6 Things Netflix Did Wrong: What You Can Learn
In the space of just a few months, the DVD and video streaming service Netflix has gone abruptly from a pattern of rapid growth to one of losing customers, largely due to a controversial change in pricing model that nearly doubled the cost to subscribers who wanted to keep their current services. The company cut its domestic subscriber forecast for the quarter by 1 million users, and its stock dropped by 27 percent last week in response to the news.
Netflix may yet recover from the mishap, but its recent struggle offers some valuable lessons for other business owners, even small ones. Here are six big mistakes the company made, and what you can learn from them.
1) It didn’t “grandfather in” existing subscribers.

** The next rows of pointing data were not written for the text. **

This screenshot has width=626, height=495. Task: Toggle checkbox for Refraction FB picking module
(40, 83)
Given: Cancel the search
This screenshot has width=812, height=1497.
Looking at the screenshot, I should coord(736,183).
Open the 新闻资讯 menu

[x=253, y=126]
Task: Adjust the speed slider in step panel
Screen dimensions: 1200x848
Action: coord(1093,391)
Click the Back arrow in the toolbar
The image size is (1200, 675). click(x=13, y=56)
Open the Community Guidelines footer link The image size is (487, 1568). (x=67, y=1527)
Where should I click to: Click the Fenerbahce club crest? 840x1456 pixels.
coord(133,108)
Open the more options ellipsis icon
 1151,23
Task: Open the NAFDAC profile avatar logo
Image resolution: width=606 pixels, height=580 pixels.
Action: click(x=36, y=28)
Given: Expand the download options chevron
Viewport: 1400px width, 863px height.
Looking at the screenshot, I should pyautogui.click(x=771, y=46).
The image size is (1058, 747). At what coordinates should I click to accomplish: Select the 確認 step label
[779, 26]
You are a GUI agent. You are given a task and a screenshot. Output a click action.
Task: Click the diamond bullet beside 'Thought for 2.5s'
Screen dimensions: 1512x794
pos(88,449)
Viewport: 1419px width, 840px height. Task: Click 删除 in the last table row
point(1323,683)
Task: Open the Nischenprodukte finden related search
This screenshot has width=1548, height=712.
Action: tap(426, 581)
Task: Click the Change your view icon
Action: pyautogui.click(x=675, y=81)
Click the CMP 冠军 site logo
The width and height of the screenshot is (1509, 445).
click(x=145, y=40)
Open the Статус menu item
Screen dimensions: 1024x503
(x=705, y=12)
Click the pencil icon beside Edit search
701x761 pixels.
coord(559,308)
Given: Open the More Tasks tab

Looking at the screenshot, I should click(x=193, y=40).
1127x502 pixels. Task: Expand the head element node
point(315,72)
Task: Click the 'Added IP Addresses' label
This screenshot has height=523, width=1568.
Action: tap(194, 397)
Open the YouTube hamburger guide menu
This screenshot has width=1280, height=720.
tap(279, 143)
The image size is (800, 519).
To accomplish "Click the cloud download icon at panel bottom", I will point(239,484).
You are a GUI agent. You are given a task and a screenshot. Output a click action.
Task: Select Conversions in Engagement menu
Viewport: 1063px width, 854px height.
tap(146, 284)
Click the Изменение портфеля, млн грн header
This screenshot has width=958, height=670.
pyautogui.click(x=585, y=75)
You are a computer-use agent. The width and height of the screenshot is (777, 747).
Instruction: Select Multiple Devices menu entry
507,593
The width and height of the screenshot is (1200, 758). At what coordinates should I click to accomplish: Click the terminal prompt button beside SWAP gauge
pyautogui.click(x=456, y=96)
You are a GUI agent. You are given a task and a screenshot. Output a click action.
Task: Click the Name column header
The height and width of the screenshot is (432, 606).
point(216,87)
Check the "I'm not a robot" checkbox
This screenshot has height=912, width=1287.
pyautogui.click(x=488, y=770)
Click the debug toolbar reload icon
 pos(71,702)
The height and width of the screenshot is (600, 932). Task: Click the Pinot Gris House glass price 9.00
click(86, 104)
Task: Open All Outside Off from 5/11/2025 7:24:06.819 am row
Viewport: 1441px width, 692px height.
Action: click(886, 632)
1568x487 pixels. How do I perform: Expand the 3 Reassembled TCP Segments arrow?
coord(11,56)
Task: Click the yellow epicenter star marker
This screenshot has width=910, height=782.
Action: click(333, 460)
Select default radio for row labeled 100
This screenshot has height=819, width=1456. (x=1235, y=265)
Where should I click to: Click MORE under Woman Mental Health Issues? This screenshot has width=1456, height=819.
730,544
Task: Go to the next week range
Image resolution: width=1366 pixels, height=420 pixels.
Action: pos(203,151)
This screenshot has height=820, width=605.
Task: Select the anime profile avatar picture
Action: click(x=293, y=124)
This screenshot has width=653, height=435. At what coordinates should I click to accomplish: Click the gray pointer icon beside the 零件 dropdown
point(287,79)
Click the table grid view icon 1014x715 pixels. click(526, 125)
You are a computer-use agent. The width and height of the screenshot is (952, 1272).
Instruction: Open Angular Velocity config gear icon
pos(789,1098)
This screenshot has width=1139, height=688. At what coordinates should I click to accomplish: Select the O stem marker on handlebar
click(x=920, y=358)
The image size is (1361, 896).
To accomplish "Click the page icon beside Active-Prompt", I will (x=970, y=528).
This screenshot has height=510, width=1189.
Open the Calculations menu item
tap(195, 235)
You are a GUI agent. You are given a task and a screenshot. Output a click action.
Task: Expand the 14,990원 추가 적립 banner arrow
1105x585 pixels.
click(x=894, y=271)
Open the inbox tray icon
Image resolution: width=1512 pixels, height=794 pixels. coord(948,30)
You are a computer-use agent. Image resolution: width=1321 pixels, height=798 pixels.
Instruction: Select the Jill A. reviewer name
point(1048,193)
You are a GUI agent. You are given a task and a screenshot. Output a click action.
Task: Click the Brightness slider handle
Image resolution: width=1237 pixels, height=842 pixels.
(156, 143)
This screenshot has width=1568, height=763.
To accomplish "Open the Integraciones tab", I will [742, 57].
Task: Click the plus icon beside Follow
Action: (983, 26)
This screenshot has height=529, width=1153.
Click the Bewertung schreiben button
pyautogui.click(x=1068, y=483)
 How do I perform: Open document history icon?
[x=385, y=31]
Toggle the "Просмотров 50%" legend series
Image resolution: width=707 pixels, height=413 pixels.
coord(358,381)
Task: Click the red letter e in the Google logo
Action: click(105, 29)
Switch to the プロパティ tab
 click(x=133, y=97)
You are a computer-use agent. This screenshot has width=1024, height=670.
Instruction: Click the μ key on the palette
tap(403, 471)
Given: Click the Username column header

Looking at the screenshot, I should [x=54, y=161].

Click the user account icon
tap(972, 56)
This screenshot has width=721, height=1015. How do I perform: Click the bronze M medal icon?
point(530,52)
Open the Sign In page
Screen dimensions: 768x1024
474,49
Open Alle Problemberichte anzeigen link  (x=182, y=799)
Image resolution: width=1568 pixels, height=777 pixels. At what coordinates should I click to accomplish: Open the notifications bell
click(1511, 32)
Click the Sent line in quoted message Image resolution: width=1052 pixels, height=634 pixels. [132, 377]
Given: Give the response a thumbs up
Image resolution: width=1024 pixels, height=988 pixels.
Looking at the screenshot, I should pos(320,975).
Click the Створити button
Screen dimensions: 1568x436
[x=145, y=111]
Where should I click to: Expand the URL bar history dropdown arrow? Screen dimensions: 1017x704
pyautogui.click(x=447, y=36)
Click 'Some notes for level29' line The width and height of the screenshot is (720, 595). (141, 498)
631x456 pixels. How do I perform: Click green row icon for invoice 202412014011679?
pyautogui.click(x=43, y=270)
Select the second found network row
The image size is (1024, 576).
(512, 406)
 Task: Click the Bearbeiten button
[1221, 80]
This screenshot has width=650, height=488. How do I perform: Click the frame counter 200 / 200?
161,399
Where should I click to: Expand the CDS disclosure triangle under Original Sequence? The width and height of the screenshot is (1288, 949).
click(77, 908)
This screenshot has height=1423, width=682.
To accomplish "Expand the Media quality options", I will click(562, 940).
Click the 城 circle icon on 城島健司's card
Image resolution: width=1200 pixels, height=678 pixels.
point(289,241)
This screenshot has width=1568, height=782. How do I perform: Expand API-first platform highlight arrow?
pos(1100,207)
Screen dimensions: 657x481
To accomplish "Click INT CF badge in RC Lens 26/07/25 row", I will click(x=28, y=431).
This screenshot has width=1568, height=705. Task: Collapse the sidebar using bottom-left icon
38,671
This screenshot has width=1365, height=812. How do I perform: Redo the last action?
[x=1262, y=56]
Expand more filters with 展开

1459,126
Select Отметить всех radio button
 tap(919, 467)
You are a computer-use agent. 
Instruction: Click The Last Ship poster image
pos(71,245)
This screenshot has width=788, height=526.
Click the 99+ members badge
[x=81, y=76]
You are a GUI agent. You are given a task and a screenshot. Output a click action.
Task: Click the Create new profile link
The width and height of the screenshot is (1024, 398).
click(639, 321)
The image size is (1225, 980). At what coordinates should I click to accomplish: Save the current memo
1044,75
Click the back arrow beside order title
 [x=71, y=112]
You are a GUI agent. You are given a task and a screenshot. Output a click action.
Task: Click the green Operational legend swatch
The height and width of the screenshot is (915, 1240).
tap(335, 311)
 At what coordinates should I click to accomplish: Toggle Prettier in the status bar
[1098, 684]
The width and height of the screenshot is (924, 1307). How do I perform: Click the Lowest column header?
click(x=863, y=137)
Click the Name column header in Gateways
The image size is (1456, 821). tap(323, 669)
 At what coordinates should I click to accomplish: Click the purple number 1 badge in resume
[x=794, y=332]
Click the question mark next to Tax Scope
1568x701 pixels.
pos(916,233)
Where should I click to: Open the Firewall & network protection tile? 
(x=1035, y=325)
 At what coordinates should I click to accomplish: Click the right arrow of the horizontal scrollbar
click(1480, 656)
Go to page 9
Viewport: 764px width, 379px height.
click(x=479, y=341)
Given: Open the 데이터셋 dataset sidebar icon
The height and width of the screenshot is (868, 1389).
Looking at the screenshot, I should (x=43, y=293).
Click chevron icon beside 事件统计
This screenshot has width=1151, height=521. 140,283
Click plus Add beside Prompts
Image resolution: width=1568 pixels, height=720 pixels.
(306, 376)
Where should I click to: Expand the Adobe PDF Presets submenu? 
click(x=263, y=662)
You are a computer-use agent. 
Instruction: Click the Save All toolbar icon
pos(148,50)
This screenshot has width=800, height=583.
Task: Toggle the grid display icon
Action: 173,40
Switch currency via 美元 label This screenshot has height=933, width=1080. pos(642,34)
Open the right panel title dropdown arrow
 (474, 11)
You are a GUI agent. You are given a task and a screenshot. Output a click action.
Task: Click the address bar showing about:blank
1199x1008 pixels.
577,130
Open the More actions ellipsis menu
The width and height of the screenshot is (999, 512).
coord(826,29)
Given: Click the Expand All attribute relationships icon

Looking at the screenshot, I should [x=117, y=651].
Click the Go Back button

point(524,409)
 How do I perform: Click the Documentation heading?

Often, when companies make significant changes to their pricing plans, they’ll allow existing subscribers to keep their existing plans unless they wish to make a switch, in a process commonly known as “grandfathering.” AT&T did this last year when overhauling its data plan: The company eliminated its unlimited data plan and switched to a two-tiered data plan price structure. However, by allowing current customers with unlimited data to keep their existing plans, AT&T avoided most of the backlash that Netflix has received in changing the pricing model for all customers.
2) It claimed to add value when the opposite was true.
Previously, Netflix subscribers could receive both unlimited DVDs and streaming video for a monthly fee of $9.99. Under the new model, customers can subscribe to either DVD rental or instant streaming for $7.99 a month each, but it costs $15.98 to keep both options, a massive price hike. Additionally, just after Netflix announced its new pricing plan, the company lost its rights to license new movies from Starz for its streaming video service — making the service even less valuable to many subscribers. In Netflix’s blog, however, the company’s marketing VP continually stressed the “great value” of the new plans, when simple math shows that’s not the case at all.
3) It raised prices by more than 50 percent in one hit.
Netflix’ new pricing model represents a 60 percent increase in price, which came as a shock to consumers. Even if a price increase is necessary, it makes good business sense to do it gradually, so that customers barely notice. Unless you’re purposely trying to cut your customer base, don’t increase your rates by more than a small percentage at a time unless you’re also adding substantial value to your product.
4) Netflix execs didn’t explain their reasoning or offer an apology in their initial announcement.
Netflix may have had valid reasons for raising its prices. It takes a lot of money to license great content for video streaming: Michael Pachter, analyst at Wedbush Securities, estimated that Netflix’s licensing costs will rise from $180 million in 2010 to $1.98 billion in 2012. Had Netflix executives laid out the reasons for the price hike in their initial announcement, customers might have been more understanding. But by using a matter-of-fact, unapologetic tone, they alienated a large portion of their subscriber base.
5) The company had simple bad timing.
If the economy was booming, many people wouldn’t think twice about paying $15.98 instead of $9.99 a month for a service they use regularly and enjoy. But with an unemployment rate still hovering above 9 percent, companies need to tread carefully when raising prices and shaking up their business models, or risk facing a huge backlash.
6) Netflix responded to the backlash by separating into two brands.
On Monday, embattled Netflix CEO Reed Hastings sent out an announcement about the company’s upcoming plans: Netflix would be separating its DVD rental service into a new company called Qwikster, while the streaming service will maintain the Netflix brand. Judging from the blog post’s responses, most customers were even more annoyed than before: This separation means that people who keep both services will need to deal with two separate membership accounts and movie queues, instead of keeping the existing streamlined system. To make matters worse, Netflix failed to secure a Twitter profile for its new brand: The user currently known as “Qwikster” uses an avatar of a drug-abusing Elmo puppet.
Kathryn Hawkins is a business writer for Intuit and is passionate about solving small business problems.